**** Given text

Re: Character encoding and entities

Amanda Walker (amanda@intercon.com)
Tue, 18 Jul 95 18:05:37 EDT

> Japanese text on the World-Wide Web (when served using ISO-2022-JP)
> may contain special characters like <, >, and &. Commonly, it appears
> that people leave these characters in their text, and then others have
> to fix their browsers[1] to interpret markup characters only outside
> of JIS text.

Correct. This shouldn't be a large change to the browser, actually. Handling
non-delimited two-byte characters (Shift-JIS and EUC) is much more annoying.
With ISO 2022 you just treat anything not in ASCII or JIS Roman as a character,
not markup.

> >From my experience, the former treatment is more widespread than the
> latter. But the latter ensures that there is no chance of documents
> breaking parsers, while occasionally these problems occur in the
> former case. Does this mean the latter is more correct?

I think they are both stopgap measures. I am strongly in favor of using
ISO 10646 with language tags, but of the older schemes ISO 2022 is much
better than non-delimited schemes. As long as you can unambiguously tell
what size each character is, it's not too hard to make your parser handle
wide characters. Having to guess is a pain in the neck.

********
**** Record extracts

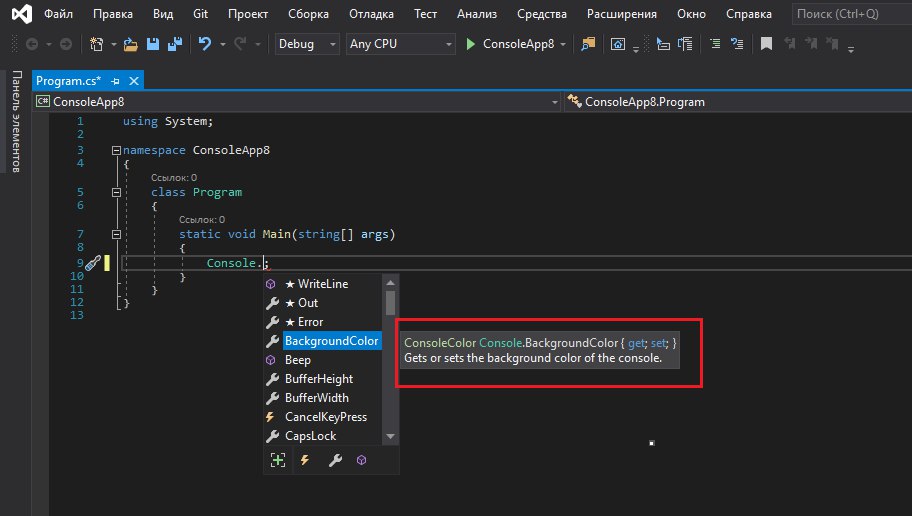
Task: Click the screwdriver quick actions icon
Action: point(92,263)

********
**** Record extracts

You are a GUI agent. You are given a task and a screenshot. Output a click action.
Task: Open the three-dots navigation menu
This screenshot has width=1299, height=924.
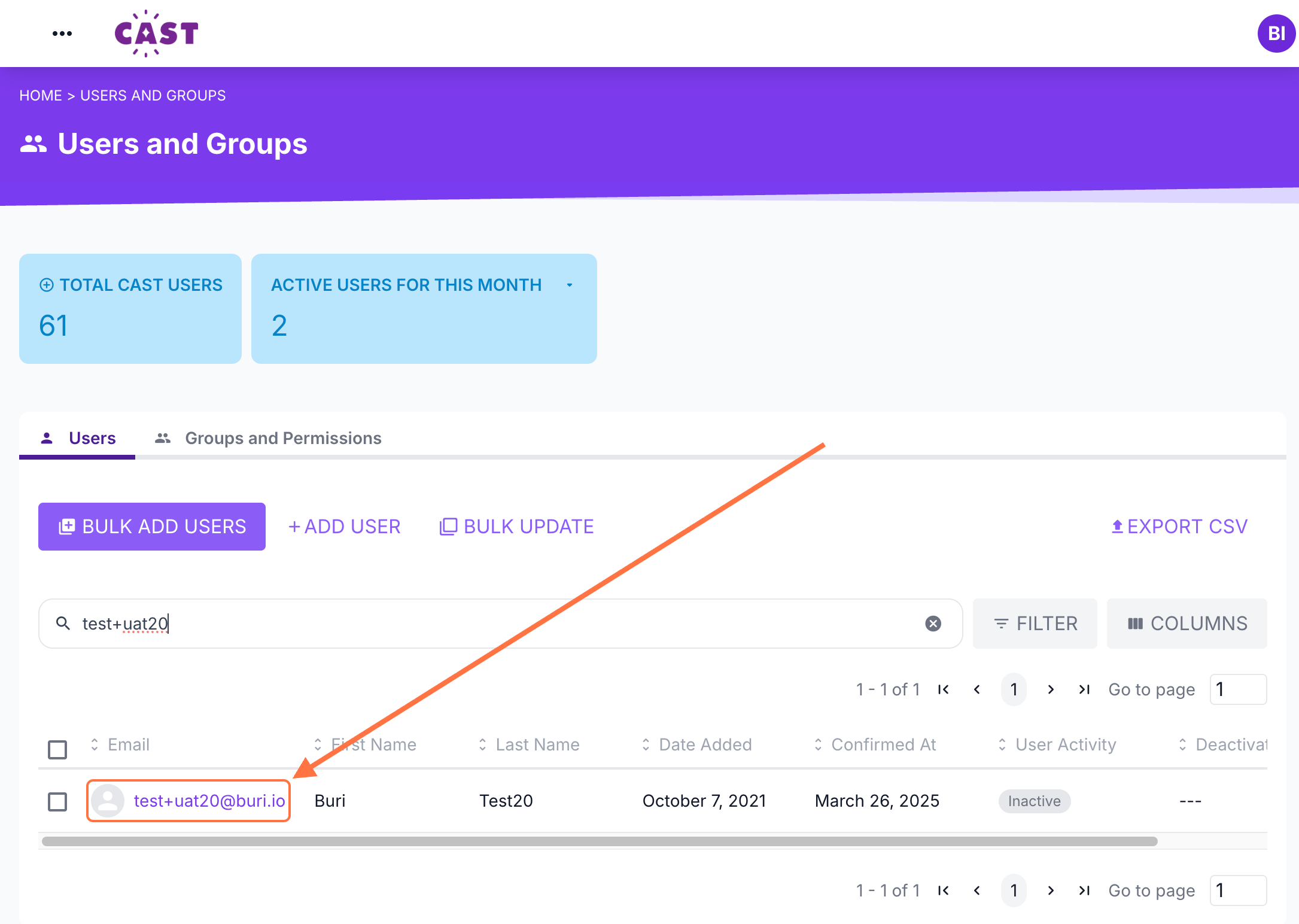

********

[Task instructions]
1. Reproduce verbatim the passage of the message on character encoding starting with "Correct. This shouldn't" and going on through "is more correct?".
2. Answer these questions from the message on character encoding:
(a) Which standard does the writer strongly favor, and with what addition?
(b) Which two schemes are named as non-delimited two-byte characters?
(c) With ISO 2022, how is anything not in ASCII or JIS Roman to be treated?
3. Determine whether each statement agrees with the message on character encoding. Answer yes or no, and support each answer with the deciding words of the message, quoted exactly.
(a) The writer finds Shift-JIS and EUC easier to handle than ISO 2022.
(b) The writer regards both treatments as stopgap measures.
(c) The writer expects the change to the browser to be a large one.

[Responses per task]
1.
Correct. This shouldn't be a large change to the browser, actually. Handling
non-delimited two-byte characters (Shift-JIS and EUC) is much more annoying.
With ISO 2022 you just treat anything not in ASCII or JIS Roman as a character,
not markup.

> >From my experience, the former treatment is more widespread than the
> latter. But the latter ensures that there is no chance of documents
> breaking parsers, while occasionally these problems occur in the
> former case. Does this mean the latter is more correct?

2.
(a) ISO 10646, used with language tags.
(b) Shift-JIS and EUC.
(c) As a character, not markup.

3.
(a) No: "Handling non-delimited two-byte characters (Shift-JIS and EUC) is much more annoying."
(b) Yes: "I think they are both stopgap measures."
(c) No: "This shouldn't be a large change to the browser, actually."